→ **Task to carry out**: In the material below, count the lines where the word "sidebar" appears. Nothing but the number, please.

*** Material shown Section Begins ***

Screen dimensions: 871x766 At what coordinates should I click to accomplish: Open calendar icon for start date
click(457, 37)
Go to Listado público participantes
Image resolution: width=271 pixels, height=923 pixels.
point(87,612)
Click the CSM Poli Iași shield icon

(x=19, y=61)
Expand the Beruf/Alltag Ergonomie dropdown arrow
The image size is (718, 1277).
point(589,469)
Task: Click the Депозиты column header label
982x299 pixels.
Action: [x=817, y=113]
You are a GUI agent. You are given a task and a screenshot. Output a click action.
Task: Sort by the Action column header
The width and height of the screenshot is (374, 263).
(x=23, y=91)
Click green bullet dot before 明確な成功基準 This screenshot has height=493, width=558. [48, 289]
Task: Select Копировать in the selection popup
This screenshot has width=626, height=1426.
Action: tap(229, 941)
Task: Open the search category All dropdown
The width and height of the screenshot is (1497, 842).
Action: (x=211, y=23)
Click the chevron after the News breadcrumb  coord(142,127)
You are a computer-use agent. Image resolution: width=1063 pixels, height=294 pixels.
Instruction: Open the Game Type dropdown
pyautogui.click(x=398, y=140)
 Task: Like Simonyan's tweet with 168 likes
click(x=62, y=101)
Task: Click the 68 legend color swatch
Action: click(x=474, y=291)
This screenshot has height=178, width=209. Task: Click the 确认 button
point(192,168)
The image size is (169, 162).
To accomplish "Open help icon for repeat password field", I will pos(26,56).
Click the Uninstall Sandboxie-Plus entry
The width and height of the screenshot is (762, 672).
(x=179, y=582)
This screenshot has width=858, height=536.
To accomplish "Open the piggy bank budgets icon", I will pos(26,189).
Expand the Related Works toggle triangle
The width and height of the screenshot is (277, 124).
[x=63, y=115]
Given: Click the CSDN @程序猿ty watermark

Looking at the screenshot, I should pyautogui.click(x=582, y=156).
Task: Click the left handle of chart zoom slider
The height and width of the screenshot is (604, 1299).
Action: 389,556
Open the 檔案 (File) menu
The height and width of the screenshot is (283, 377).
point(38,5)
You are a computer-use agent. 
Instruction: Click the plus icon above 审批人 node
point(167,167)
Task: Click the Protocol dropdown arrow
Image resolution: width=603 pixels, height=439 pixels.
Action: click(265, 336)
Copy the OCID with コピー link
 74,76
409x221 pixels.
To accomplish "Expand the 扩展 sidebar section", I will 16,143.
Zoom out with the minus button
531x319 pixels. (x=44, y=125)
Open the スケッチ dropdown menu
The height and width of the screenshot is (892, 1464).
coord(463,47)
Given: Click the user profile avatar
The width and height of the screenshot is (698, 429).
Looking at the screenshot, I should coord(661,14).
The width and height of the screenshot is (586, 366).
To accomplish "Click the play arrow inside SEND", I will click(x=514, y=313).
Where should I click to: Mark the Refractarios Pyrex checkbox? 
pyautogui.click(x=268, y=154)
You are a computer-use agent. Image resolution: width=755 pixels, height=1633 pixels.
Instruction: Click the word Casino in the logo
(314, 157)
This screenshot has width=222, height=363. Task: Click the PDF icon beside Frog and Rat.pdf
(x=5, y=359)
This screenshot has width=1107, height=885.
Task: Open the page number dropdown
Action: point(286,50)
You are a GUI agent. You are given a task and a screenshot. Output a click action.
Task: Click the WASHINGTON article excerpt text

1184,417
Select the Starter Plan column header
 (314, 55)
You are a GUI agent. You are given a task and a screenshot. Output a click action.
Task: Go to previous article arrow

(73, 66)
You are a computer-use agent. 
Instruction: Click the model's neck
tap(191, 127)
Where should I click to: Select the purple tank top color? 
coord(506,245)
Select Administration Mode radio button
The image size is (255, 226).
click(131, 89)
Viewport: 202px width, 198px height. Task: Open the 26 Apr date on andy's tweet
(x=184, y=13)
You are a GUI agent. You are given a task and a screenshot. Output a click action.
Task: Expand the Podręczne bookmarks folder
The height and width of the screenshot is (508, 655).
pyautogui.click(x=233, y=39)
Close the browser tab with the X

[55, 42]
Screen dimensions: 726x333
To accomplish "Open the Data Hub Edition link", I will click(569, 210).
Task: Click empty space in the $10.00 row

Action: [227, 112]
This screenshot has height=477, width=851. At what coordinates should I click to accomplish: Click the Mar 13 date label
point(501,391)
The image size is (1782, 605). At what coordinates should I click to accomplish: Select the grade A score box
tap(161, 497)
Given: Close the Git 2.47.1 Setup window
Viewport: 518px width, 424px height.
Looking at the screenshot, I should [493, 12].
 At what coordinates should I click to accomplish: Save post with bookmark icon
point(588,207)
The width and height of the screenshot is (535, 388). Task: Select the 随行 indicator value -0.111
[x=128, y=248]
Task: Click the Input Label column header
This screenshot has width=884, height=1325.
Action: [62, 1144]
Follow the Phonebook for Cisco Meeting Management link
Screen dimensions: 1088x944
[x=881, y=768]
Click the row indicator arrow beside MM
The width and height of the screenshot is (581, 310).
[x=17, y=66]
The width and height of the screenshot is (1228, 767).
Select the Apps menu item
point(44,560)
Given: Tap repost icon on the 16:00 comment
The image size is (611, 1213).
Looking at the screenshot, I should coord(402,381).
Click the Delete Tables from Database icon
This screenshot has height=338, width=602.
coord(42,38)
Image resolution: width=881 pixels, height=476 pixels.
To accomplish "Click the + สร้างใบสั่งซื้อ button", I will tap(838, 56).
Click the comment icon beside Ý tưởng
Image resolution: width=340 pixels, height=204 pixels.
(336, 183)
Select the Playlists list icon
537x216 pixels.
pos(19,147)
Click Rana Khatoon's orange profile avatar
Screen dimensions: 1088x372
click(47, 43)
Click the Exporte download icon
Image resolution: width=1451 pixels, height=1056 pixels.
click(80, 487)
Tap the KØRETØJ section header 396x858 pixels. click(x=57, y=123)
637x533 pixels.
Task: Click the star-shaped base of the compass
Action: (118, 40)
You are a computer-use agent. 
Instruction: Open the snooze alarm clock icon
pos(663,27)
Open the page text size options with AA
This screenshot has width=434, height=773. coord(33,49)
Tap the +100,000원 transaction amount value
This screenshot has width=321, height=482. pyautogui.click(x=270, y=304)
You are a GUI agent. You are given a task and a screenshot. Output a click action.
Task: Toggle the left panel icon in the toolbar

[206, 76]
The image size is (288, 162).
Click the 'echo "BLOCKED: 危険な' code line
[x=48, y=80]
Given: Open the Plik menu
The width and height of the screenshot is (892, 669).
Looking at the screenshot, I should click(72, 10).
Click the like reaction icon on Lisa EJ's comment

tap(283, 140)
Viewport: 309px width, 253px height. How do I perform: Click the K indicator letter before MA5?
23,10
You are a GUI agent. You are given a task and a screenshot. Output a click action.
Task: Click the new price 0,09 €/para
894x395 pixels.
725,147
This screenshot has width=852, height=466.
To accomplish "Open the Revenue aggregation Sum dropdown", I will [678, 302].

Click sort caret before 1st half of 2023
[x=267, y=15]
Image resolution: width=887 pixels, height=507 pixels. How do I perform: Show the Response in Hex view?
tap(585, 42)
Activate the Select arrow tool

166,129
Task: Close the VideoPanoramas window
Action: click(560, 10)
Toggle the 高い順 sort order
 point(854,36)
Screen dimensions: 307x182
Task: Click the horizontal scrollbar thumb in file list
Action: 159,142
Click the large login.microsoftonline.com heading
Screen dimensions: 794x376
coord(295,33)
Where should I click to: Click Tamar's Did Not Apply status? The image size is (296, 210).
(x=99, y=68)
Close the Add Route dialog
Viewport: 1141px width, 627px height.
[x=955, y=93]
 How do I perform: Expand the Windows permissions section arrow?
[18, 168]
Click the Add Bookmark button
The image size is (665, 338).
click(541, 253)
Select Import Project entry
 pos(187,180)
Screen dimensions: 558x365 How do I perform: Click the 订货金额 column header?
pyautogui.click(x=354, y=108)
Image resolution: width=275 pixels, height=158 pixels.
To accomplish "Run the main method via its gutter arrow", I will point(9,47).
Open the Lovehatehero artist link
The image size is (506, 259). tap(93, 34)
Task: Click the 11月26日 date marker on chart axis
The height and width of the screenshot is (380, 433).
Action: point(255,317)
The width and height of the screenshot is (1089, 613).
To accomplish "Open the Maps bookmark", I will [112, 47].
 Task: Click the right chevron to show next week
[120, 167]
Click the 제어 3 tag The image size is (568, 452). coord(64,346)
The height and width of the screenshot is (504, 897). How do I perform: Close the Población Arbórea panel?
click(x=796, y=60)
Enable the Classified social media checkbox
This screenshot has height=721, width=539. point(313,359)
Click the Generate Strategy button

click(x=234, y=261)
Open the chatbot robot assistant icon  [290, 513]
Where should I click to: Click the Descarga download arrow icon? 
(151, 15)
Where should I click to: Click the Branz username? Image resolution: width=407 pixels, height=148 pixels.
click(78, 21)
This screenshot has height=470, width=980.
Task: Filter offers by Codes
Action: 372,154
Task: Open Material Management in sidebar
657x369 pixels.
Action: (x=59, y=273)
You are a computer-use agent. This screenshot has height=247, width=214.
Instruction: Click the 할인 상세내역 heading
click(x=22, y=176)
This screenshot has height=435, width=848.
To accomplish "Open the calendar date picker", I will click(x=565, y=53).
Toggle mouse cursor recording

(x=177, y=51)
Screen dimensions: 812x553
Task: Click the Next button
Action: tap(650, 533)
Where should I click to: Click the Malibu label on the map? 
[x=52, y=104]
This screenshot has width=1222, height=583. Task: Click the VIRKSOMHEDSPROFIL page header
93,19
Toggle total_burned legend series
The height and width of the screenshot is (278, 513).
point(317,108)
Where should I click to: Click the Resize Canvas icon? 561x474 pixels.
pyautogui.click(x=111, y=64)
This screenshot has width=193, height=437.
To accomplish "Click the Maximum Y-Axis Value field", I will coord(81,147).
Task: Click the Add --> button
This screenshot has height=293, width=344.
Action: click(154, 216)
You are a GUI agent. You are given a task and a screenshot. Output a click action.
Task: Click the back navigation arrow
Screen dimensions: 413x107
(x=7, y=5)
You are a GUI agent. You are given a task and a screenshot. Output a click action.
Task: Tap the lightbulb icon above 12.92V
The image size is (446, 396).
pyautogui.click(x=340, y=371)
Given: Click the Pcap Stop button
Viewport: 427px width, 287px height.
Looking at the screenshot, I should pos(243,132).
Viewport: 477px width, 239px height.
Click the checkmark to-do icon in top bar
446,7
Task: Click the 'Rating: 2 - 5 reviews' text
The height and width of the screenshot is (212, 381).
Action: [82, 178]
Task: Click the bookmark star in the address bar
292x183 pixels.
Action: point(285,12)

*** Material shown Section Ends ***

→ **Written answer**: 2